Set task: Format the data below as a JSON list of strings, with one string per line and any blank lines omitted.

Information given:
────────────────────

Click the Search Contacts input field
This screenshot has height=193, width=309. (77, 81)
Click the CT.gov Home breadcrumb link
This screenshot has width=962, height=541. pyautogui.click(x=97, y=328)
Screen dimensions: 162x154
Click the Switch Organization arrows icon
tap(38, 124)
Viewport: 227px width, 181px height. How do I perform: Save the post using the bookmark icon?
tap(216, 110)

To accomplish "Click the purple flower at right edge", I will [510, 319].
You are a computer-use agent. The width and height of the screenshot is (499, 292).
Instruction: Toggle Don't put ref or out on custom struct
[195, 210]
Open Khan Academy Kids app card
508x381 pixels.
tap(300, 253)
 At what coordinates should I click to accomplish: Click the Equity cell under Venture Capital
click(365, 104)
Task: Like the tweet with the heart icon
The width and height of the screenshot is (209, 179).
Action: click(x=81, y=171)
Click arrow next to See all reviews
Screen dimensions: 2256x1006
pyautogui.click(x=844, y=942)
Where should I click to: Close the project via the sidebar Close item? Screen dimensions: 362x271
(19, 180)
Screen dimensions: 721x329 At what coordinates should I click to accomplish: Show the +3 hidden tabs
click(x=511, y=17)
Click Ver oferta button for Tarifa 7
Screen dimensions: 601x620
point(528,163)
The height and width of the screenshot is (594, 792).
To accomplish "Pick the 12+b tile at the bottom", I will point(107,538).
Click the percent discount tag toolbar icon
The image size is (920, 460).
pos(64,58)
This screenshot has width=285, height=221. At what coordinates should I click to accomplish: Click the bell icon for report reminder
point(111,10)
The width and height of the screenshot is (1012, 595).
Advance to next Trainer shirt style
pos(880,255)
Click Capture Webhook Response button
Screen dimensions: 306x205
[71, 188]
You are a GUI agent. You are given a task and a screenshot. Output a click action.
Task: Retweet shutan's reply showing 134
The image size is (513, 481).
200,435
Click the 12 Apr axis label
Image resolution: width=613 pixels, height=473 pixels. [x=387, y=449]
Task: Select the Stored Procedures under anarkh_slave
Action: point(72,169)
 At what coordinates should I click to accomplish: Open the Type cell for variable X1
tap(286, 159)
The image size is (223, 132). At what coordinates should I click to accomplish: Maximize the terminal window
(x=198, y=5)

────────────────────

Task response:
[
  "Click the Search Contacts input field",
  "This screenshot has height=193, width=309. (77, 81)",
  "Click the CT.gov Home breadcrumb link",
  "This screenshot has width=962, height=541. pyautogui.click(x=97, y=328)",
  "Screen dimensions: 162x154",
  "Click the Switch Organization arrows icon",
  "tap(38, 124)",
  "Viewport: 227px width, 181px height. How do I perform: Save the post using the bookmark icon?",
  "tap(216, 110)",
  "To accomplish \"Click the purple flower at right edge\", I will [510, 319].",
  "You are a computer-use agent. The width and height of the screenshot is (499, 292).",
  "Instruction: Toggle Don't put ref or out on custom struct",
  "[195, 210]",
  "Open Khan Academy Kids app card",
  "508x381 pixels.",
  "tap(300, 253)",
  " At what coordinates should I click to accomplish: Click the Equity cell under Venture Capital",
  "click(365, 104)",
  "Task: Like the tweet with the heart icon",
  "The width and height of the screenshot is (209, 179).",
  "Action: click(x=81, y=171)",
  "Click arrow next to See all reviews",
  "Screen dimensions: 2256x1006",
  "pyautogui.click(x=844, y=942)",
  "Where should I click to: Close the project via the sidebar Close item? Screen dimensions: 362x271",
  "(19, 180)",
  "Screen dimensions: 721x329 At what coordinates should I click to accomplish: Show the +3 hidden tabs",
  "click(x=511, y=17)",
  "Click Ver oferta button for Tarifa 7",
  "Screen dimensions: 601x620",
  "point(528,163)",
  "The height and width of the screenshot is (594, 792).",
  "To accomplish \"Pick the 12+b tile at the bottom\", I will point(107,538).",
  "Click the percent discount tag toolbar icon",
  "The image size is (920, 460).",
  "pos(64,58)",
  "This screenshot has width=285, height=221. At what coordinates should I click to accomplish: Click the bell icon for report reminder",
  "point(111,10)",
  "The width and height of the screenshot is (1012, 595).",
  "Advance to next Trainer shirt style",
  "pos(880,255)",
  "Click Capture Webhook Response button",
  "Screen dimensions: 306x205",
  "[71, 188]",
  "You are a GUI agent. You are given a task and a screenshot. Output a click action.",
  "Task: Retweet shutan's reply showing 134",
  "The image size is (513, 481).",
  "200,435",
  "Click the 12 Apr axis label",
  "Image resolution: width=613 pixels, height=473 pixels. [x=387, y=449]",
  "Task: Select the Stored Procedures under anarkh_slave",
  "Action: point(72,169)",
  " At what coordinates should I click to accomplish: Open the Type cell for variable X1",
  "tap(286, 159)",
  "The image size is (223, 132). At what coordinates should I click to accomplish: Maximize the terminal window",
  "(x=198, y=5)"
]